The core logic underlying the Elo system is quite straightforward. It assigns a numerical rating to each player. When two players compete, it recalculates each player’s rating based on the outcome of that game: win, and your rating goes up; lose, and it goes down. The magnitude of these changes, however, is not constant. It depends on the relative strength of the opponents, as determined by their current ratings. If a player wins against a higher-rated opponent, they gain more points than if they won against someone with a lower rating. Conversely, losing to a lower-rated player results in a larger rating decrease. This self-correcting mechanism ensures that the ratings are dynamic and strive to zero in on the true measure of a player’s skill level.
Before getting into Elo’s usage in real time, here’s a breakdown of the key components of the Elo rating formula:
- Player Ratings (R)
- Definition: Numerical Representation of a player’s skill level
- Use: Base value for calculating rating changes
- Rating Difference
- Definition: The difference in ratings between two players
- Formula: Ropponent – Rplayer
- Purpose: Determines the expected outcome of a match based on the disparity in skill levels.
- Expected Score (E)
- Definition: The probability of a player winning a match
- Formula: E = 1 / [1 + 10 ^ (Rating Difference / 400)]
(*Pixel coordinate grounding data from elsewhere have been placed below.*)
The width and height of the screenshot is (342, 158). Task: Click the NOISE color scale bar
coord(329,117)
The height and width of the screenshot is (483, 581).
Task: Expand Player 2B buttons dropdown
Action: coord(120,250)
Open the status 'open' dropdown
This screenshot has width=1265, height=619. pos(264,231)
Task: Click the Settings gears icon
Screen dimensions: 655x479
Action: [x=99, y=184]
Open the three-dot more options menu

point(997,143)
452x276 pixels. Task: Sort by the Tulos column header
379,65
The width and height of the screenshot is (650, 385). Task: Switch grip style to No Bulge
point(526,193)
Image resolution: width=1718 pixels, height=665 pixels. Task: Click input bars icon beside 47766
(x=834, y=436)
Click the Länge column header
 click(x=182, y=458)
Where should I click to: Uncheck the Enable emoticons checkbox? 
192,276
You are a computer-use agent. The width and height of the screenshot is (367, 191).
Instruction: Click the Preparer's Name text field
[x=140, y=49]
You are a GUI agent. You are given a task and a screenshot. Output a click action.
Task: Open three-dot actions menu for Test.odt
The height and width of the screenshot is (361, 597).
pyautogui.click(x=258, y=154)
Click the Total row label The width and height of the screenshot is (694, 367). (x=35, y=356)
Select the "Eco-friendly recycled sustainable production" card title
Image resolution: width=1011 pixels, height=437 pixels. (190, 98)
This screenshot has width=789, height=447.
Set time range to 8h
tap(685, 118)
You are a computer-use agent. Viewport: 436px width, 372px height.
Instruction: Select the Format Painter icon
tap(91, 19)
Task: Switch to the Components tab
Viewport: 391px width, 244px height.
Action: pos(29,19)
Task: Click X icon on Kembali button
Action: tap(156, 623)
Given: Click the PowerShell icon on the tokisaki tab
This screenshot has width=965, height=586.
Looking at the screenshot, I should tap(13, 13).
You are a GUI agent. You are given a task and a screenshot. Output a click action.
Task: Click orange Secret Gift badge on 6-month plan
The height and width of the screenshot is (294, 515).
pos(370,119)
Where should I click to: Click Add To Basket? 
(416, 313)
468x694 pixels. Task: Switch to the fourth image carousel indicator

- Purpose: Calculates each player’s chances of winning prior to the match, based on the difference in player ratings
- Actual Score
- Definition: The actual outcome of the match
- Values: 1 for a win, 0.5 for a draw, and 0 for a loss
- Purpose: Represents the real result of the game
- K-Factor
- Definition: The constant which determines the maximum amount a rating can change after a single game
- Values: It varies – 30 or 32 are commonly-used values here. We currently use 32 at Stat Check.
- Purpose: Controls the volatility of a rating change – if you want Elo ratings to adjust more quickly to game outcomes, you push this higher. If you want them to adjust more slowly, you make it lower.
- Rating Update
- Definition: Each player’s recalculated new player rating (R) after a match
- Formula: New Rating = Old Rating + K * (Actual Score – Expected Score)
- Purpose: Adjusts a player’s rating based on their performance compared to the expected outcome.
The actual calculation of the scores is relatively straightforward – we can use a scenario to illustrate the process.
Let’s say I (Cliff) make my way to Chicago for work, and decided to catch up with my Stat Check colleague (Stats Daddy) Nathan over a 40k game. For the sake of this game, we’ll leave alone the fact that Nathan is actually good at 40k and I’m a list-building meme lord.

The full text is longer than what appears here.